> _Exercise details_
For each line below, write it out exactly as it appears.

Data listing START

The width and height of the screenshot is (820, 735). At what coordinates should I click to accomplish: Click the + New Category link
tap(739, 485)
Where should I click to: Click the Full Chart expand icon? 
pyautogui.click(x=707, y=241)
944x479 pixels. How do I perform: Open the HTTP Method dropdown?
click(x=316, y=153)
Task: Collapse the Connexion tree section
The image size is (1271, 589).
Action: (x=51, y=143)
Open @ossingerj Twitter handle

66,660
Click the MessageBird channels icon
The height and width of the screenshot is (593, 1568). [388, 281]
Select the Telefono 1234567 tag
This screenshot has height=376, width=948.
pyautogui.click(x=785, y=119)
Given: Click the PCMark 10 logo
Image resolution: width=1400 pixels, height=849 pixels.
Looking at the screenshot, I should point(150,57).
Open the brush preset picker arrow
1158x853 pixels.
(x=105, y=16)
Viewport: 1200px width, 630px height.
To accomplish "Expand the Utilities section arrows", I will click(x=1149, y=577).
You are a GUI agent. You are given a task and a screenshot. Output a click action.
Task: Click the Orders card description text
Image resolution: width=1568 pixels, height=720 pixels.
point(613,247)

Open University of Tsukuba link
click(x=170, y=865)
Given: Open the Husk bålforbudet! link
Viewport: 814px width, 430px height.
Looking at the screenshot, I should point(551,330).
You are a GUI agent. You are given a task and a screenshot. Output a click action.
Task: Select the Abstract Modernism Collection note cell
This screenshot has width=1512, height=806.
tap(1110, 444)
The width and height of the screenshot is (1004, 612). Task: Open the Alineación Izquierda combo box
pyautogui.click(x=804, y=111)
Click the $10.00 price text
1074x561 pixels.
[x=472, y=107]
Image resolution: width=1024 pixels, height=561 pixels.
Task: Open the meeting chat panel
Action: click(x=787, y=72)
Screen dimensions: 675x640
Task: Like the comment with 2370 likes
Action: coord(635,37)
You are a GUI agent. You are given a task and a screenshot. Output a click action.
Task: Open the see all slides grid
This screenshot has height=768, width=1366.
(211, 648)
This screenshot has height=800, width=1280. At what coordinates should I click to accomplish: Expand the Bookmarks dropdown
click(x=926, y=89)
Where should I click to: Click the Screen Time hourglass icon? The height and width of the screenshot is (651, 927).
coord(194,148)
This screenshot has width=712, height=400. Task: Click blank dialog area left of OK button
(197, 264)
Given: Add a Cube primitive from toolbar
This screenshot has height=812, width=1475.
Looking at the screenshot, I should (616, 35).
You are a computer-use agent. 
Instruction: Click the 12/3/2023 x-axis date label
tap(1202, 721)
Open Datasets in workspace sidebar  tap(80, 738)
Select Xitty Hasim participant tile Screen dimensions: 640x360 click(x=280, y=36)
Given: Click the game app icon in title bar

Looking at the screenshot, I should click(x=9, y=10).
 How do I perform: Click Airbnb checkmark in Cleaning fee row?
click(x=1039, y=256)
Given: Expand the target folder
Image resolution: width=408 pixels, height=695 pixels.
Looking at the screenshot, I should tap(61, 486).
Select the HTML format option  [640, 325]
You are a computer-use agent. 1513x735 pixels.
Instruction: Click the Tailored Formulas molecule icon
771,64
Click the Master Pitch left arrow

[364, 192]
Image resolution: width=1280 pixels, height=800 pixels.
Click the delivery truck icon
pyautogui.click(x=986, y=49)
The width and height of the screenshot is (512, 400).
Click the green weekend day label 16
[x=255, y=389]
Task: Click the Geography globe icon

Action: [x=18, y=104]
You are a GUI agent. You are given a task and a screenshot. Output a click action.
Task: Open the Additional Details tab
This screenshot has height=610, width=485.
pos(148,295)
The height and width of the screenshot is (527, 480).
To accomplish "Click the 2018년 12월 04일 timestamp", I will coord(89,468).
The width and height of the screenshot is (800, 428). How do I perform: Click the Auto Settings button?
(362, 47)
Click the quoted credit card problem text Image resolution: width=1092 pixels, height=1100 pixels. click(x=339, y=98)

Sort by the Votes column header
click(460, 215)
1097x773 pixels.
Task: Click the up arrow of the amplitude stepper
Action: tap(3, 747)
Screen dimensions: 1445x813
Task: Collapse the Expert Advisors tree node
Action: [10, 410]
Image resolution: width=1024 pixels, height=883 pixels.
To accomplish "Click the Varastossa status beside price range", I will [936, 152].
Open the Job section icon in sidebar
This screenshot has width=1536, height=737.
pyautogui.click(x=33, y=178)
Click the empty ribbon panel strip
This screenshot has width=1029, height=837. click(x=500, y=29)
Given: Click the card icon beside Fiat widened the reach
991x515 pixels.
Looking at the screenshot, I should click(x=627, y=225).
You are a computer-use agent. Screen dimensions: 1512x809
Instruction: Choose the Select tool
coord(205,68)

Data listing END

> _Answer area_
The width and height of the screenshot is (820, 735). At what coordinates should I click to accomplish: Click the + New Category link
tap(739, 485)
Where should I click to: Click the Full Chart expand icon? 
pyautogui.click(x=707, y=241)
944x479 pixels. How do I perform: Open the HTTP Method dropdown?
click(x=316, y=153)
Task: Collapse the Connexion tree section
The image size is (1271, 589).
Action: (x=51, y=143)
Open @ossingerj Twitter handle

66,660
Click the MessageBird channels icon
The height and width of the screenshot is (593, 1568). [388, 281]
Select the Telefono 1234567 tag
This screenshot has height=376, width=948.
pyautogui.click(x=785, y=119)
Given: Click the PCMark 10 logo
Image resolution: width=1400 pixels, height=849 pixels.
Looking at the screenshot, I should point(150,57).
Open the brush preset picker arrow
1158x853 pixels.
(x=105, y=16)
Viewport: 1200px width, 630px height.
To accomplish "Expand the Utilities section arrows", I will click(x=1149, y=577).
You are a GUI agent. You are given a task and a screenshot. Output a click action.
Task: Click the Orders card description text
Image resolution: width=1568 pixels, height=720 pixels.
point(613,247)

Open University of Tsukuba link
click(x=170, y=865)
Given: Open the Husk bålforbudet! link
Viewport: 814px width, 430px height.
Looking at the screenshot, I should point(551,330).
You are a GUI agent. You are given a task and a screenshot. Output a click action.
Task: Select the Abstract Modernism Collection note cell
This screenshot has width=1512, height=806.
tap(1110, 444)
The width and height of the screenshot is (1004, 612). Task: Open the Alineación Izquierda combo box
pyautogui.click(x=804, y=111)
Click the $10.00 price text
1074x561 pixels.
[x=472, y=107]
Image resolution: width=1024 pixels, height=561 pixels.
Task: Open the meeting chat panel
Action: click(x=787, y=72)
Screen dimensions: 675x640
Task: Like the comment with 2370 likes
Action: coord(635,37)
You are a GUI agent. You are given a task and a screenshot. Output a click action.
Task: Open the see all slides grid
This screenshot has height=768, width=1366.
(211, 648)
This screenshot has height=800, width=1280. At what coordinates should I click to accomplish: Expand the Bookmarks dropdown
click(x=926, y=89)
Where should I click to: Click the Screen Time hourglass icon? The height and width of the screenshot is (651, 927).
coord(194,148)
This screenshot has width=712, height=400. Task: Click blank dialog area left of OK button
(197, 264)
Given: Add a Cube primitive from toolbar
This screenshot has height=812, width=1475.
Looking at the screenshot, I should (616, 35).
You are a computer-use agent. 
Instruction: Click the 12/3/2023 x-axis date label
tap(1202, 721)
Open Datasets in workspace sidebar  tap(80, 738)
Select Xitty Hasim participant tile Screen dimensions: 640x360 click(x=280, y=36)
Given: Click the game app icon in title bar

Looking at the screenshot, I should click(x=9, y=10).
 How do I perform: Click Airbnb checkmark in Cleaning fee row?
click(x=1039, y=256)
Given: Expand the target folder
Image resolution: width=408 pixels, height=695 pixels.
Looking at the screenshot, I should tap(61, 486).
Select the HTML format option  [640, 325]
You are a computer-use agent. 1513x735 pixels.
Instruction: Click the Tailored Formulas molecule icon
771,64
Click the Master Pitch left arrow

[364, 192]
Image resolution: width=1280 pixels, height=800 pixels.
Click the delivery truck icon
pyautogui.click(x=986, y=49)
The width and height of the screenshot is (512, 400).
Click the green weekend day label 16
[x=255, y=389]
Task: Click the Geography globe icon

Action: [x=18, y=104]
You are a GUI agent. You are given a task and a screenshot. Output a click action.
Task: Open the Additional Details tab
This screenshot has height=610, width=485.
pos(148,295)
The height and width of the screenshot is (527, 480).
To accomplish "Click the 2018년 12월 04일 timestamp", I will coord(89,468).
The width and height of the screenshot is (800, 428). How do I perform: Click the Auto Settings button?
(362, 47)
Click the quoted credit card problem text Image resolution: width=1092 pixels, height=1100 pixels. click(x=339, y=98)

Sort by the Votes column header
click(460, 215)
1097x773 pixels.
Task: Click the up arrow of the amplitude stepper
Action: tap(3, 747)
Screen dimensions: 1445x813
Task: Collapse the Expert Advisors tree node
Action: [10, 410]
Image resolution: width=1024 pixels, height=883 pixels.
To accomplish "Click the Varastossa status beside price range", I will [936, 152].
Open the Job section icon in sidebar
This screenshot has width=1536, height=737.
pyautogui.click(x=33, y=178)
Click the empty ribbon panel strip
This screenshot has width=1029, height=837. click(x=500, y=29)
Given: Click the card icon beside Fiat widened the reach
991x515 pixels.
Looking at the screenshot, I should click(x=627, y=225).
You are a computer-use agent. Screen dimensions: 1512x809
Instruction: Choose the Select tool
coord(205,68)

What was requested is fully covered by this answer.